I am developing a Flask application that needs to process large CSV files after a user uploads them. Since the processing takes several minutes, the HTTP request times out. I want to move this task to a background thread so the user gets an immediate "Success" message while the server works in the back. Is the Python threading module safe to use with Flask's application context, or should I be looking at dedicated task queues like Celery or Redis?
3 answers
Using the standard threading.Thread module is the simplest way to start. You can define a function for your task and trigger it inside your route using thread = threading.Thread(target=your_function, args=(data,)). However, the biggest hurdle is the Flask Application Context. If your background task needs to access the database via SQLAlchemy or use current_app, it will fail because the new thread doesn't have the request context. You must manually use with app.app_context(): inside the thread function to give it access to your app's resources. While fine for small projects, it doesn't scale well if the server restarts, as all active threads will be killed instantly.

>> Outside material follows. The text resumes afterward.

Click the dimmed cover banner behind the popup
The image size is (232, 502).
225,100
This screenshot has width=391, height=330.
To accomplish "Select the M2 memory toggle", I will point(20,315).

That context manager tip is huge, but what happens if the background thread encounters an error? Since it's decoupled from the main request, how do you track if the CSV processing actually finished or if it crashed halfway through without the user ever knowing?
For anything serious, skip threading and use Celery with Redis. It acts as a separate worker process that persists even if your web server reboots, ensuring tasks aren't lost.
I agree with Richard. I started with threading like Christopher, but quickly realized that Celery's ability to retry failed tasks and handle horizontal scaling made it much more reliable for our enterprise-grade Python deployments.
Jessica, that's exactly why most production systems move away from simple threads. To handle errors properly, you'd usually log the output to a database table. A better approach for monitoring is using a status flag in your DB. The thread updates the status to 'Running' when it starts and 'Completed' or 'Failed' when it ends. This allows you to create a separate AJAX endpoint that the frontend polls to show a progress bar to the user.